Belge Bölümü:
Hep Mustafa Kemal'in yanında olan Hasan Hayri, (TBMM ilk dönem Dersim mebuslarından) Şeyh Said ayaklanması sırasında Dersim halkına mektuplar göndererek ılımlı olmalarını tavsiye ettiği halde ayaklanmanın Türk yönetimi tarafından kırılmasından sonra, Mustafa Kemal'in özel emriyle yeğeni Celal Mehmet ile yakalanırlar.
Sorgu sırasında, İstiklal Mahkemesi başkanı Ali Saip, Hasan Hayri'ye dönerek; 'Ankara'daki meclis toplantılarına niçin Kürt milli kıyafetiyle geliyordunuz?' diye sorar.

Görev Yönergesi: Hasan Hayri'nin yakalanmasını anlatan belge bölümündeki "Hep Mustafa Kemal'in" ifadesiyle başlayan ve "geliyordunuz?' diye sorar." ifadesi de dahil olmak üzere orada biten kısmı, hiçbir değişiklik yapmadan yeniden yazın.

Kayıt Listesi:
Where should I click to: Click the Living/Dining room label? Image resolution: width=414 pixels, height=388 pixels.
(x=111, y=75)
==
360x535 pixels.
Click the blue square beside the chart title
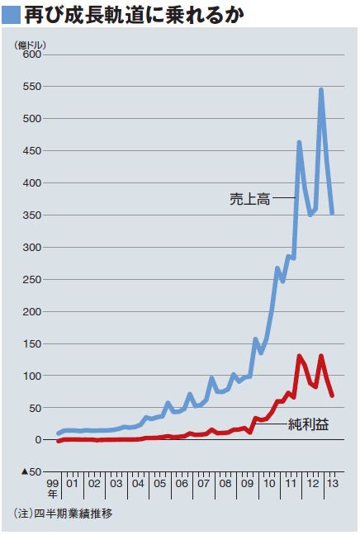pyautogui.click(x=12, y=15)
--
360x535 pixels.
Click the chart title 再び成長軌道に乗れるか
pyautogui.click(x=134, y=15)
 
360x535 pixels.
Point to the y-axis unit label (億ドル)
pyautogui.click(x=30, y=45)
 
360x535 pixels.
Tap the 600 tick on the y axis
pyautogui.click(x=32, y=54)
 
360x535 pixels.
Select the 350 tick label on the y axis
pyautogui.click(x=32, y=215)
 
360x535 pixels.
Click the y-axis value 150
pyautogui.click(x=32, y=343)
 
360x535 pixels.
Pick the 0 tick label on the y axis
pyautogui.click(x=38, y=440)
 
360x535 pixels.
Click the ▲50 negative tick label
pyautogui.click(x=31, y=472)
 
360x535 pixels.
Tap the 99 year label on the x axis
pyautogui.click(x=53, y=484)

Alıştırma Sonucu:
Hep Mustafa Kemal'in yanında olan Hasan Hayri, (TBMM ilk dönem Dersim mebuslarından) Şeyh Said ayaklanması sırasında Dersim halkına mektuplar göndererek ılımlı olmalarını tavsiye ettiği halde ayaklanmanın Türk yönetimi tarafından kırılmasından sonra, Mustafa Kemal'in özel emriyle yeğeni Celal Mehmet ile yakalanırlar.
Sorgu sırasında, İstiklal Mahkemesi başkanı Ali Saip, Hasan Hayri'ye dönerek; 'Ankara'daki meclis toplantılarına niçin Kürt milli kıyafetiyle geliyordunuz?' diye sorar.